• TASK BRIEF
From the records below, copy out exactly the lines from the one containing "Given: Click the 4月2日税率 column header" to the one containing "is (586, 467).", both included. Add nothing else.

• GIVEN DATA
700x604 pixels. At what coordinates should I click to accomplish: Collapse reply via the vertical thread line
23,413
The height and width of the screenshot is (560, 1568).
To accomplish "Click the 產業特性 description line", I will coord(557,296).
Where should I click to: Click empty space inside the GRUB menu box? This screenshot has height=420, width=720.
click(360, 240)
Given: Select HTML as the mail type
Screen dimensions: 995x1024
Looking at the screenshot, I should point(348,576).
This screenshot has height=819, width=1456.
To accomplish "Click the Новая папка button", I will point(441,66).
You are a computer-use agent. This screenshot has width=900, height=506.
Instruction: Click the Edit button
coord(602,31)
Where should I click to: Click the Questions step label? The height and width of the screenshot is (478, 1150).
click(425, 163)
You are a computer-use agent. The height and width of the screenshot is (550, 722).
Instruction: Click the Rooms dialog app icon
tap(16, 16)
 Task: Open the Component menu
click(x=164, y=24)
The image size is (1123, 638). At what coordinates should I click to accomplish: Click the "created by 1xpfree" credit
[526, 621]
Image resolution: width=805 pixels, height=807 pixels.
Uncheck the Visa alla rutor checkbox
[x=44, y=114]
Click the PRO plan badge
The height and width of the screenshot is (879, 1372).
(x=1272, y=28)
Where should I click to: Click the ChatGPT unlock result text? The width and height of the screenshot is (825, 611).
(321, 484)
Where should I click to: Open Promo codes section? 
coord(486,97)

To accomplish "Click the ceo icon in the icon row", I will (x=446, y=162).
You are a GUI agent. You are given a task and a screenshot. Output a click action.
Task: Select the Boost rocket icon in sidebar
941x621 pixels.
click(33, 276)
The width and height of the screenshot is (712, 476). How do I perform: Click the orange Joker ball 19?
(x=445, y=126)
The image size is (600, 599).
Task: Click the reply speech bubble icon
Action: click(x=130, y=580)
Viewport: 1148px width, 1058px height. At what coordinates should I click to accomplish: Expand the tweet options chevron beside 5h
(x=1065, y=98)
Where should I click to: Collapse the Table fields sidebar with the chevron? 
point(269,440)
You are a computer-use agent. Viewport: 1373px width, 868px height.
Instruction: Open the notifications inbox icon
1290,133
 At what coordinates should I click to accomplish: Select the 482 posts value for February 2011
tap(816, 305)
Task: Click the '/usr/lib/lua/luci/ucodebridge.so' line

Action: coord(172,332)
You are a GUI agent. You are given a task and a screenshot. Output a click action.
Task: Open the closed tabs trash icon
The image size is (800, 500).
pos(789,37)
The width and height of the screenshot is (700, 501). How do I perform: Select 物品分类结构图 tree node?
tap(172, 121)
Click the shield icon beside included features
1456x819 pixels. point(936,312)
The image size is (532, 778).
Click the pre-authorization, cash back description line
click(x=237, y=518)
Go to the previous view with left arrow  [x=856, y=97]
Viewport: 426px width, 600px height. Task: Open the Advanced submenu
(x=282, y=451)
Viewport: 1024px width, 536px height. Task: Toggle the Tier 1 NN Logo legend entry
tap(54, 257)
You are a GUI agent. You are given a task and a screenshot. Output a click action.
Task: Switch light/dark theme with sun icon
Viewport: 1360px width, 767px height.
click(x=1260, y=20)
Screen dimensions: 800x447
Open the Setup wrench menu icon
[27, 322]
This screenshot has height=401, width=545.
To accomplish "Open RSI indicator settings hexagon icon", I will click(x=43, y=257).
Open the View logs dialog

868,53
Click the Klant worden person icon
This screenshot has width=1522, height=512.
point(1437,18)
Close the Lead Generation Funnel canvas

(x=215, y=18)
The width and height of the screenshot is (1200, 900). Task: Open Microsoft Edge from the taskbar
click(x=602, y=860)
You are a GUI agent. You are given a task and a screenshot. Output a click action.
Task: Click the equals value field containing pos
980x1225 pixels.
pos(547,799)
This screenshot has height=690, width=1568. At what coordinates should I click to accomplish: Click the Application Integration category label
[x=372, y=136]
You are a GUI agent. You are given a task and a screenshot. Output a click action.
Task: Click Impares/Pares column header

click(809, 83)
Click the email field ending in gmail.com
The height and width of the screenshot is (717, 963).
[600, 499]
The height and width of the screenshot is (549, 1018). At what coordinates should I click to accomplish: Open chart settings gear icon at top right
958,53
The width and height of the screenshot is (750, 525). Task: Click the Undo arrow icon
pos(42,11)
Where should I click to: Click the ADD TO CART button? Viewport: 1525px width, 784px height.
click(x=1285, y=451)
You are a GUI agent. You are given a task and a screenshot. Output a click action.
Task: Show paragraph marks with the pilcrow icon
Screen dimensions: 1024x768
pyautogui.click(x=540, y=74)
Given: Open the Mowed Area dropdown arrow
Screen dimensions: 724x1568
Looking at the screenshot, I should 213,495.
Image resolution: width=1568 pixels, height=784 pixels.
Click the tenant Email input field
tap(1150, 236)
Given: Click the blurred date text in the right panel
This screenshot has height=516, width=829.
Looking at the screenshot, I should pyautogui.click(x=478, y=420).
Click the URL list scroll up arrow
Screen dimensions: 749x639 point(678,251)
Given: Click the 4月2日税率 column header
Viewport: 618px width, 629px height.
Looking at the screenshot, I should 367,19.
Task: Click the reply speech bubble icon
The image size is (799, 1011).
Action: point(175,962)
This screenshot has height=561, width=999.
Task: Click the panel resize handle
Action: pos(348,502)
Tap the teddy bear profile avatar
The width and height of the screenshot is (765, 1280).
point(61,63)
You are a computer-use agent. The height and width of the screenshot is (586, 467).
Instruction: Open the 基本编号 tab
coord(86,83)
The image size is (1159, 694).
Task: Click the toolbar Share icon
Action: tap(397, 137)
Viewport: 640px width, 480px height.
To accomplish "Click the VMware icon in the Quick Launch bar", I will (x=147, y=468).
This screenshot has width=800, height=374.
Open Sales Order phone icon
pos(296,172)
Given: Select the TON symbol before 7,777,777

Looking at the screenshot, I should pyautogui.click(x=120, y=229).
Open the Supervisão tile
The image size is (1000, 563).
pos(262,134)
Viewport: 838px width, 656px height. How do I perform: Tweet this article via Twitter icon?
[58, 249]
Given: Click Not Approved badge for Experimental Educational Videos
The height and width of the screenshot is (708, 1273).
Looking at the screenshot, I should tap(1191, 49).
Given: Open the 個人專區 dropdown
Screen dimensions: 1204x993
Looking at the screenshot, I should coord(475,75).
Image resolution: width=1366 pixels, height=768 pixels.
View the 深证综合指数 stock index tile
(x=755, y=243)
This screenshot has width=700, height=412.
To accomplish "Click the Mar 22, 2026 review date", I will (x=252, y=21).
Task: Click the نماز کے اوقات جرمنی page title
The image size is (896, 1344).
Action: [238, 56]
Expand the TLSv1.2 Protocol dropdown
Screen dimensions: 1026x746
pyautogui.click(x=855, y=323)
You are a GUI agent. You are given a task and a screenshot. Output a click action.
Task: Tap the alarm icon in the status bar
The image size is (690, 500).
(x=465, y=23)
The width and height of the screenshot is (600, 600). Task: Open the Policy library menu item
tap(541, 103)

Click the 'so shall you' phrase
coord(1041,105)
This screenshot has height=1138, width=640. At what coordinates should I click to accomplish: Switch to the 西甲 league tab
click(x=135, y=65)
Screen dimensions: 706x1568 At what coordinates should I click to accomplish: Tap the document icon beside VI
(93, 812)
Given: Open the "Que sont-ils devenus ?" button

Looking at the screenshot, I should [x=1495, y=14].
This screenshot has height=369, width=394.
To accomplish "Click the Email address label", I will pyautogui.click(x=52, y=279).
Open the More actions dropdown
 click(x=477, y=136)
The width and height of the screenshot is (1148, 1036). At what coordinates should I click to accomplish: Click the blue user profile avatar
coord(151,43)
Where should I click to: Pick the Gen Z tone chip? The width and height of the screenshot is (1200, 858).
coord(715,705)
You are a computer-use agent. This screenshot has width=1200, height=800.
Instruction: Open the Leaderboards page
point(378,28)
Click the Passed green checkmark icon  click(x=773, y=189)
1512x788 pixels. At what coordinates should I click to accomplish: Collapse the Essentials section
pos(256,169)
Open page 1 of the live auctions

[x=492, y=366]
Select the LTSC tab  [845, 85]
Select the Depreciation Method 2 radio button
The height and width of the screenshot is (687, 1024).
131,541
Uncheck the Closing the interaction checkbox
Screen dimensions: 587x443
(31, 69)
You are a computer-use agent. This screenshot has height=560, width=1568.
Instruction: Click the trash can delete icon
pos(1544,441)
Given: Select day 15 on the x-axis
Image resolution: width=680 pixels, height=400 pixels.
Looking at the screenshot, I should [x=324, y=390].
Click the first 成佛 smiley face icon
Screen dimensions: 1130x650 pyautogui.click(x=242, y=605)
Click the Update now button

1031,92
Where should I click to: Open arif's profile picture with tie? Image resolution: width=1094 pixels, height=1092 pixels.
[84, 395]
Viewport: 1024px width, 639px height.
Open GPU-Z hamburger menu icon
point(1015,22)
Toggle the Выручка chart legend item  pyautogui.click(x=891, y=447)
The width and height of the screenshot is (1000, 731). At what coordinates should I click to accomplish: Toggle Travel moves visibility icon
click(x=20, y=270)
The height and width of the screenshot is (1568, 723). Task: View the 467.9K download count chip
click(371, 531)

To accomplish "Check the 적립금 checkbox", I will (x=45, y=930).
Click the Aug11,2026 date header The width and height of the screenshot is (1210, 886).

• EXERCISE OUTPUT
Given: Click the 4月2日税率 column header
Viewport: 618px width, 629px height.
Looking at the screenshot, I should 367,19.
Task: Click the reply speech bubble icon
The image size is (799, 1011).
Action: point(175,962)
This screenshot has height=561, width=999.
Task: Click the panel resize handle
Action: pos(348,502)
Tap the teddy bear profile avatar
The width and height of the screenshot is (765, 1280).
point(61,63)
You are a computer-use agent. The height and width of the screenshot is (586, 467).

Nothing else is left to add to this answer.